MANAGED CARE PLAN OFFERED TO MEDICARE BENEFICIARIES IN CINCINNATI, DAYTON, OHIO AREAS
The Centers for Medicare & Medicaid Services (CMS) has approved a request by Community Insurance Co. to offer a Medicare managed care plan to Medicare beneficiaries in six counties in southwestern Ohio, including the cities of Cincinnati and Dayton, as part of a demonstration program announced by Health and Human Services Secretary Tommy G. Thompson. The health plans under this program are modeled after coverage offered by preferred provider organizations (PPOs) to most Americans under age 65.
Community Insurance, based in Mason, Ohio, can begin on Oct. 1, 2003, to serve Medicare beneficiaries in the six counties of Butler, Clermont, Greene, Hamilton, Montgomery and Warren. About 330,000 beneficiaries live in these counties. Beneficiaries can sign up for the plan during the current Medicare+Choice open enrollment.
"We are pleased that Community Insurance Co. has decided to offer this new PPO option to Medicare beneficiaries in the Cincinnati and Dayton areas," HHS Secretary Tommy G. Thompson said. "The demonstration program gives seniors new options for their Medicare coverage similar to that available in the private insurance market. Greater access and expanded options and choices in health care are key goals of this Administration."
Congress created Medicare+Choice in the Balanced Budget Act of 1997 to expand the types of health care options available to Medicare beneficiaries, enabling them to receive new preventive benefits and greater patient protections. Preferred provider type coverage was previously unavailable to Medicare beneficiaries.
Community Insurance, which does business as Anthem Blue Cross and Blue Shield, is a subsidiary of Anthem Inc., based in Indianapolis, Ind. The plan, which operates as Anthem Medicare Preferred, gives another health care choice to the beneficiaries living in the six counties. The other Medicare+Choice plans currently operating in one or more of the six counties are Health Services Link, United Health Insurance Co., United Health Care of Ohio and United HealthCare Insurance Co.
"Whether beneficiaries enroll in a PPO or another Medicare+Choice plan, or fee-for-service Medicare, we are doing more to guarantee they understand the Medicare options available to them," CMS Administrator Tom Scully said. "The under age 65 market is rapidly flocking toward PPO products, which give patients the flexibility they need. Seniors want the same options and this is the first big step in getting them there."
Currently, Medicare+Choice health maintenance organizations (HMOs) are available where private companies choose to offer them. About 4.6 million Medicare beneficiaries -- out of a total of about 40 million aged and disabled Americans - have enrolled in Medicare HMOs. Original fee-for-service Medicare, currently chosen by more than 35 million beneficiaries, is available to all beneficiaries. Unlike traditional HMOs, the new options will allow beneficiaries who choose to enroll, access to services provided outside the contracted network of providers.

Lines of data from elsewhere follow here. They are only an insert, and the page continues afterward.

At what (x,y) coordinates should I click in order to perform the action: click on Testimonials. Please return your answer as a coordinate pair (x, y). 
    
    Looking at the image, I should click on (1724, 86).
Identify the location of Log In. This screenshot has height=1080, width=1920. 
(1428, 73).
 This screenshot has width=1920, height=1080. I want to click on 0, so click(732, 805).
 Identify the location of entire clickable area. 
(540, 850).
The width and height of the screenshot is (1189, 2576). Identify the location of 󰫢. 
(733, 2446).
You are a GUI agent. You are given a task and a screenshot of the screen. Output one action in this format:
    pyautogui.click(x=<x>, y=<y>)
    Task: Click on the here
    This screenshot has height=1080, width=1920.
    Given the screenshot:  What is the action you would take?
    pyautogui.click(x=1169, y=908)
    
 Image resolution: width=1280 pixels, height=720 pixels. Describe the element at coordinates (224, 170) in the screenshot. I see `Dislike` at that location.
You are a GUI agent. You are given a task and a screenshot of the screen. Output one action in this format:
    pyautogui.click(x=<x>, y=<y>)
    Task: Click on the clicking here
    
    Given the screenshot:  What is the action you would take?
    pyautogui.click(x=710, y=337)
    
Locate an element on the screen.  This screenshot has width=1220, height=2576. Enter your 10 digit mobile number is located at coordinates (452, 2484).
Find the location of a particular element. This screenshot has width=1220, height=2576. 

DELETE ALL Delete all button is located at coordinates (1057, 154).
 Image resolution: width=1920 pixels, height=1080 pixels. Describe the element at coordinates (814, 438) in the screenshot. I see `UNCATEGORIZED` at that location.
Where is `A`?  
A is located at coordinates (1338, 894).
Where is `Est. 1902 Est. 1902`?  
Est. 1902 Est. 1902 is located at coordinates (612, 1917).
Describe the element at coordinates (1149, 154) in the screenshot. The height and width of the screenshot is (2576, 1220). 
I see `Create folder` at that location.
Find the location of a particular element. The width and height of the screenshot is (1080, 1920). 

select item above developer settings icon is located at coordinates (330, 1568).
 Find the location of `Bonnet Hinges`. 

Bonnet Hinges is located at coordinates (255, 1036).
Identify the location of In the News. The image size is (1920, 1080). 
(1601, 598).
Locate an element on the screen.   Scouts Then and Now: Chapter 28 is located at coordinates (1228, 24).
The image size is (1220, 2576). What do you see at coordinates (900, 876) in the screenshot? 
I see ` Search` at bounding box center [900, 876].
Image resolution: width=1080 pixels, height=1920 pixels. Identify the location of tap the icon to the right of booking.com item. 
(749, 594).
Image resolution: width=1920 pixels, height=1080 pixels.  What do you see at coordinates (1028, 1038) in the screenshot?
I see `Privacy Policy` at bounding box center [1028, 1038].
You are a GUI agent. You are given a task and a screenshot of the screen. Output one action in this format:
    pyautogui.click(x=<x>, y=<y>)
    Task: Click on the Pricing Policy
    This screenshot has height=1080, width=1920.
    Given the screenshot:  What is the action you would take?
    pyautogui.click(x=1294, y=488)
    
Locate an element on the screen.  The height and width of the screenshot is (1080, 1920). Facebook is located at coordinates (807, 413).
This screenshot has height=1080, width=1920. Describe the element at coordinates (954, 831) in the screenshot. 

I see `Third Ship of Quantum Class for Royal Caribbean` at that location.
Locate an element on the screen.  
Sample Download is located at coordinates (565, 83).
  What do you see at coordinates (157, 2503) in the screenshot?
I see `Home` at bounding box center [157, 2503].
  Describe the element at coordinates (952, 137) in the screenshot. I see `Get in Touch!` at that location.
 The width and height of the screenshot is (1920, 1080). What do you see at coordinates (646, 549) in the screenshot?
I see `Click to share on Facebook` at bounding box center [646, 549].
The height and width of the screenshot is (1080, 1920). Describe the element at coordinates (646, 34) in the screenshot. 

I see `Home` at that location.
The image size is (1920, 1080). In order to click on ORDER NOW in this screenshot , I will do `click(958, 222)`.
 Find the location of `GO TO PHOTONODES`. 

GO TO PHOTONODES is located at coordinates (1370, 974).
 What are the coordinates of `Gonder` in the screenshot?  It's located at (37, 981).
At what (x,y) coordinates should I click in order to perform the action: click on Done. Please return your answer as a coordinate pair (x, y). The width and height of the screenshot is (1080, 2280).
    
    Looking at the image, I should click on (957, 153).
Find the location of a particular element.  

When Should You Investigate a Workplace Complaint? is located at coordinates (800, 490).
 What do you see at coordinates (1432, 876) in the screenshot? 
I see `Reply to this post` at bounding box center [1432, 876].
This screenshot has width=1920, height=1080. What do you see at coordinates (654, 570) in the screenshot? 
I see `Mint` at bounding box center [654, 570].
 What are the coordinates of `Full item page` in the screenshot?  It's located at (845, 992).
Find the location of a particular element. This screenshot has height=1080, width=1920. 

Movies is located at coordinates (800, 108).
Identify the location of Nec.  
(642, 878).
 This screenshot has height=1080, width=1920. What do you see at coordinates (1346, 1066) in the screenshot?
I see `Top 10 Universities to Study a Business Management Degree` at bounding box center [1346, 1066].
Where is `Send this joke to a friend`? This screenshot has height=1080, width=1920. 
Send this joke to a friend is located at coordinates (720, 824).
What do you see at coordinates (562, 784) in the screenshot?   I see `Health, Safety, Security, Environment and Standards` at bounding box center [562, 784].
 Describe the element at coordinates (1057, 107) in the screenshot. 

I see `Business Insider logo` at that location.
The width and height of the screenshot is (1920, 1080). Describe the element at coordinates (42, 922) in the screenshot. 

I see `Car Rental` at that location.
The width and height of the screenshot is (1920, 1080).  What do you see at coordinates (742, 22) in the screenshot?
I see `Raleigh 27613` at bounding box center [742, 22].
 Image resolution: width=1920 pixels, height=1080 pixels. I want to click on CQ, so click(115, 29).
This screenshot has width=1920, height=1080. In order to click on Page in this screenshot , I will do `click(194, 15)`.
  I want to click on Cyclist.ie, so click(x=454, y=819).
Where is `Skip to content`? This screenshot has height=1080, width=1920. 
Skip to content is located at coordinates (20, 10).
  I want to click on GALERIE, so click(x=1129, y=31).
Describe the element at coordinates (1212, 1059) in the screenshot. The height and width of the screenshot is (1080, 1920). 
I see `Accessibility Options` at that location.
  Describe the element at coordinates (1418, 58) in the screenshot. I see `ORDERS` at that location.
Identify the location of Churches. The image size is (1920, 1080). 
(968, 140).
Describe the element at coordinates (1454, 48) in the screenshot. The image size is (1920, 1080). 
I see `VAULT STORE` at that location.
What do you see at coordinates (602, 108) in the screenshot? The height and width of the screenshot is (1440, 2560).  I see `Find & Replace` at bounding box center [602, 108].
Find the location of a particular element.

The demonstration program, announced in August 2002, includes new health plans that will ultimately be available in 23 states across the country, expanding health care options to approximately 11 million Medicare beneficiaries.
The demonstration plans are considered Medicare+Choice plans and must offer all of Medicare's required benefits, but also have the flexibility to offer additional services, including prescription drugs. Most important, they offer beneficiaries a wider choice of health care providers than is currently offered in HMOs.
A number of resources with information regarding the plan offered by Community Insurance are available as part of various CMS consumer information sources, including a national toll-free phone number -- 1-800-MEDICARE (1-800-633-4227) or TTY/TDD, at 877-486-2048, and the CMS Internet site -- www.medicare.gov. In addition, a coalition of more than 200 national and local organizations is available to assist seniors in making informed decisions about their health care options.